We're All Outside Something

Both S.E. Hinton and her protagonist, Ponyboy, are well aware of the fact that you can be within a group and still exist as an outsider.

Notice how the title refers to multiple people: many different outsiders. If the novel had been title The Outsider, singular, it might suggest that Ponyboy focused on personal isolation— isolation from family, friends, and society at large. Personal isolation is very important to him, but the plural could suggest that he's more concerned with groups of outsiders.

And we definitely see this play out in the novel. Notice how Ponyboy is constantly describing the rules and norms of the different groups—mostly his own gang, other Greaser gangs, and the Socials.

He's also interested in how these different groups interact with each other. Ponyboy's trying to reach out to as many people as possible with his story:

And I decided I could tell people, beginning with my English teacher. (12.71)

Perhaps most, he wants to connect with young men who feel powerless, and who are outside of many opportunities because of economic poverty—the types of boys who might be involved in a gang. In short, kids like himself and his friends.

... But Some Of Us Are More On The Outside Than Others

But back to the original question ("What's Up with the Title?"): the titular outsiders are the main characters, the Curtis brothers and their four friends. We all know what an outsider is, and we've all seen groups of people who are outsiders. In fact, we're all outside of something.

At some point, perhaps on a daily basis, many of us feel separate from and different from others, to some degree or another. We can be isolated by lots of different things, including the politics and economics in our area, our states of mind, our physical conditions, things we've done and things that have been done to us, just to name a few.

But, these things can also connect us. Ponyboy's realization that Greasers and Socials are connected in several important ways, including a shared sense of isolation, is an important insight for him.

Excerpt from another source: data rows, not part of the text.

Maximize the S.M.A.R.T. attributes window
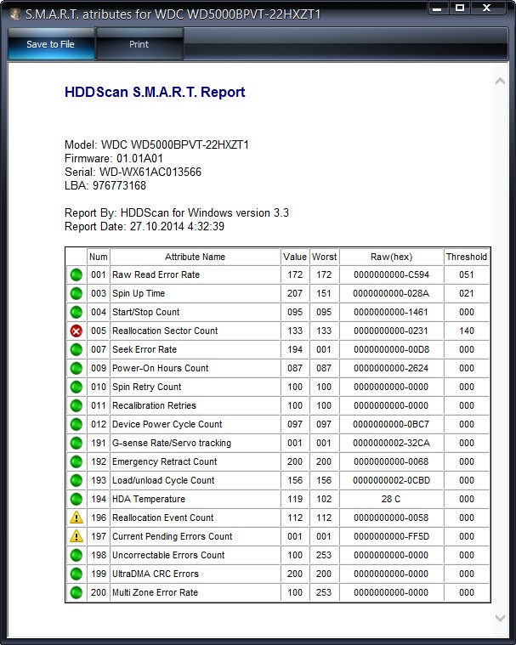Viewport: 516px width, 645px height. pos(460,8)
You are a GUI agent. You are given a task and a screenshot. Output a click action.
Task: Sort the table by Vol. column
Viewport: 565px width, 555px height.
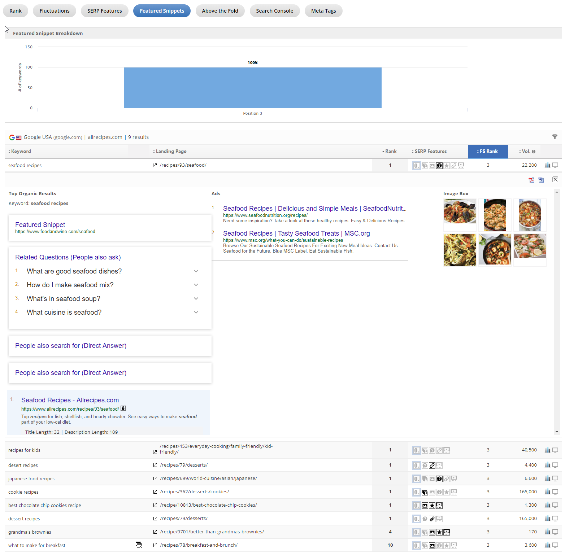(x=527, y=152)

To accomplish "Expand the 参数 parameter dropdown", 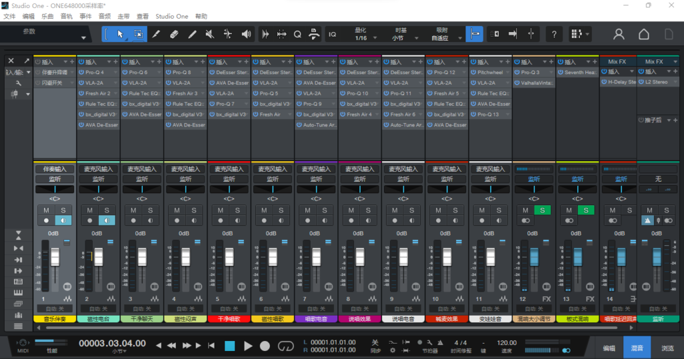I will click(83, 37).
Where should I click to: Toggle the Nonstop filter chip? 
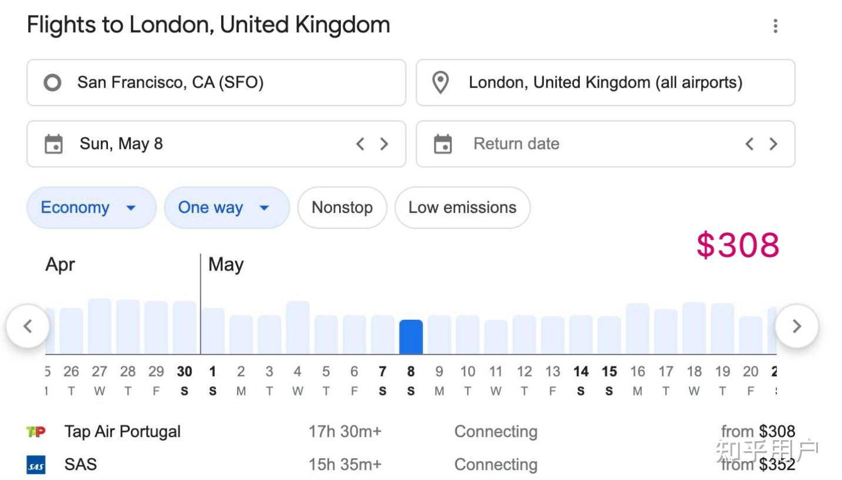click(x=342, y=208)
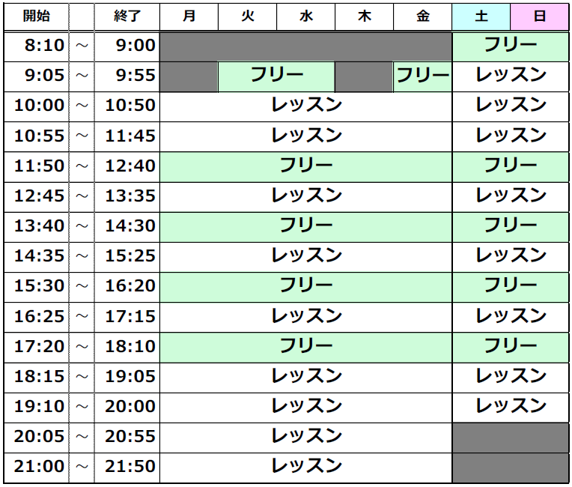Select the gray weekend cell at 20:05

click(x=511, y=438)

It is sparked when he meets Cherry, and begins to understand that Greasers and Socs (and everybody else) are connected through nature. He writes, early in the novel,

Maybe the two different worlds we live in weren't so different. We saw the same sunset. (3.18)

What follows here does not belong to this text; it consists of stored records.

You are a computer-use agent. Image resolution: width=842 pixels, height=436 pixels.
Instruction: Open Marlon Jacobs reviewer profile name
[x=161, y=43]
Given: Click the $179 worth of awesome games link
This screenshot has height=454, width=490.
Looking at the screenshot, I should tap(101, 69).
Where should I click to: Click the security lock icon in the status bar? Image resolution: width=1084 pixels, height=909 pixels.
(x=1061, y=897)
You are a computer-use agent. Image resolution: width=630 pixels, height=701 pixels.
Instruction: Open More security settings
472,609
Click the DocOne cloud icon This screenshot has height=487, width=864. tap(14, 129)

Yet, although they are connected, Ponyboy doesn't pretend that this connection really erases the practical differences of their day-to-day lives.

He tells his story in the hopes of creating opportunities for boys like himself, by humanizing them and showing their struggle. By focusing on individuals, he hopes to express some of the extreme problems that face the group, and break down some of those walls that might have seemed to surround such outsiders.